By SHEILA SCHIMPF
Capital News Service
LANSING – The round-up of scrap tires, known to be both fire and mosquito hazards, is the goal of almost $1 million in state grants awarded recently by the Department of Environmental Quality (DEQ).
The $983,244 will go to 65 applicants throughout the state, and most of them will hold community scrap tire drop-off events.
Kirsten Clemens, the DEQ scrap tire coordinator, said the state generates 10 million scrap tires a year. “We hope they go to an appropriate end use or disposal,” she said, but too many end up in ditches and abandoned buildings.
In Dickinson County, three cities and two townships in the Dickinson County Solid Waste Authority joined forces to seek a grant. “We had applied the last couple years trying to get the area cleaned up,” Kingsford City Manager Tony Edlebeck said. “Last year was the first year the five of us received grants. It seemed to work very well.”
This year all five communities got grants:
- Breitung Township–$4,000
- Iron Mountain–$2,000
- Kingsford — $8,000
- Norway –$4,000
- Norway Township –$4,000
Residents of the five areas will be able to take tires to the transfer station in Quinnesec, Edlebeck said.
The residents won’t be charged for the disposal of the tires and the municipalities will get $2 for each passenger car tire and $5 for each truck tire, plus a fee to be determined by each municipality for transporting the tires to a processing facility. The money will come from the grant.
“We’re working together,” Edlebeck said. “We may be sharing resources this year so we can get the Dickinson County area to work together to clean the whole area up.”
The Marquette County Solid Waste Management Authority got a $40,000 grant.
Brad Austin, the director of the authority, said it would sponsor community tire days in six to eight locations.
“We are going after all the scrap tires we can in Marquette County,” he said.
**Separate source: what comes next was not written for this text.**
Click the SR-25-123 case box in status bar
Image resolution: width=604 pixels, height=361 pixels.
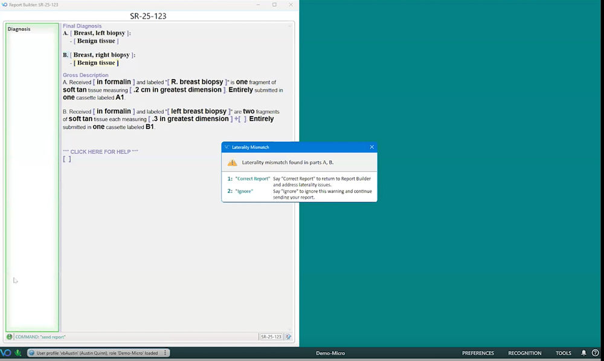(271, 337)
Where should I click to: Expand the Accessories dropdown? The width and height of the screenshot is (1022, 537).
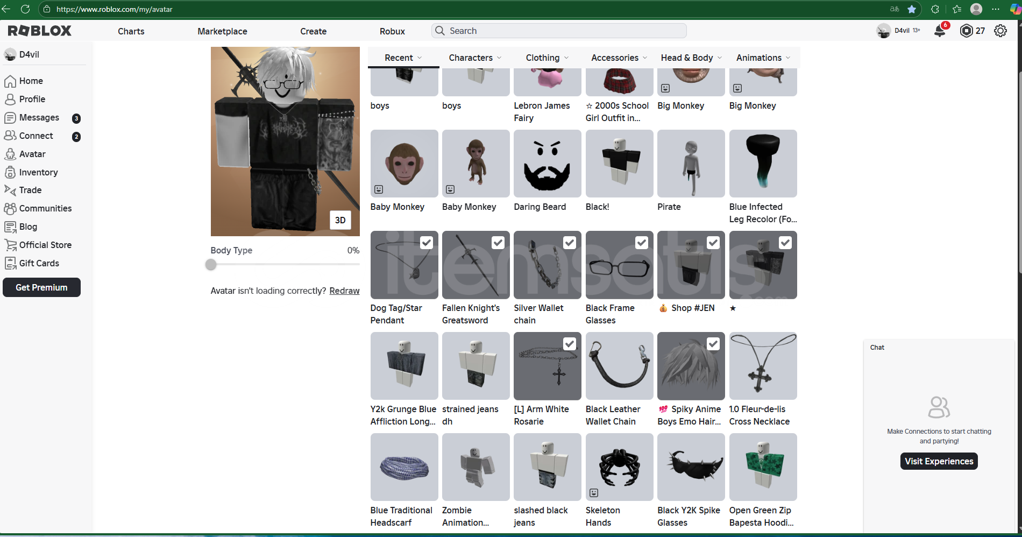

The authority splits the tires in half and uses them to hold down plastic landfill covers.
It has applied for another grant to buy a tire shredder. The shredded tires could be used as a daily landfill cover, required by law, Austin said. Now the authority sprays a type of mulch or sand, he said.
“We want to get all the scrap tires out of the woods and out of the water,” he said.
The DEQ said scrap tires can be used in asphalt to pave roads, for energy recovery and as garden mulch, among other uses.